US Q4 Growth Slows But Remains Above Projections
The partial shutdown of the US Federal Government because of wrangles over the budget and the funding of President Trump’s controversial border wall meant that the release of the Q4 growth figure for 2018 has been delayed beyond its normal release date.
The 2018 Q4 data, always given on an annualised basis, shows that the US economy expanded at a rate of 2.6%. The figure beat projections which predicted that growth would come in at 2.4%, however, it was sharply down on the Q3 figure of 3.4% which itself came in lower than the Q2 figure of 4.2%, suggesting that the US economy is slowing.
Full year GDP for 2018 came in at 2.9% which was marginally below Trump’s target of 3%. On the face of it, the figure compares well with the 2017 full year growth figure of 2.2%, but 2018 saw major cuts to taxes in the USA which ought to have boosted growth, but can’t be repeated going forward.
The Q4 data was buoyed by a positive contribution from non-residential fixed investment, personal consumption expenditure, exports, private inventory expenditure and Federal Government spending. On the other hand, residential fixed investment, state and local government expenditure and imports were a drag on growth.
The long-term (annualised) growth in the USA stands at 3.22%, for data from 1947 to 2018. The fastest growth seen was 16.7% in Q1 1950 and the deepest contraction came in at -10% in Q1 1958.
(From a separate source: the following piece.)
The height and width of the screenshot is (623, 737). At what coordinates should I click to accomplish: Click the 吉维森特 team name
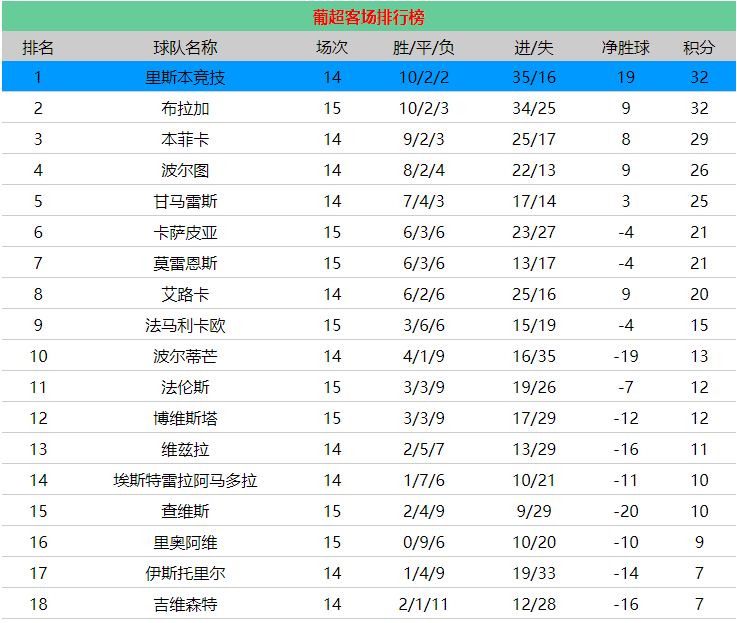(x=185, y=604)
The President remains Bullish about US growth prospects claiming that growth of 4% is possible whilst targeting 3%. Most analysts believe that this is unduly optimistic and suggest that growth gong forward is likely to be in the range between 1.7 and 2.2%.
Domestic consumption accounts for approximately 70% of US output. Data suggest that consumer demand, whilst increasing at 2.8% in Q4 is also slowing, dipping from a Q3 value of 3.5%.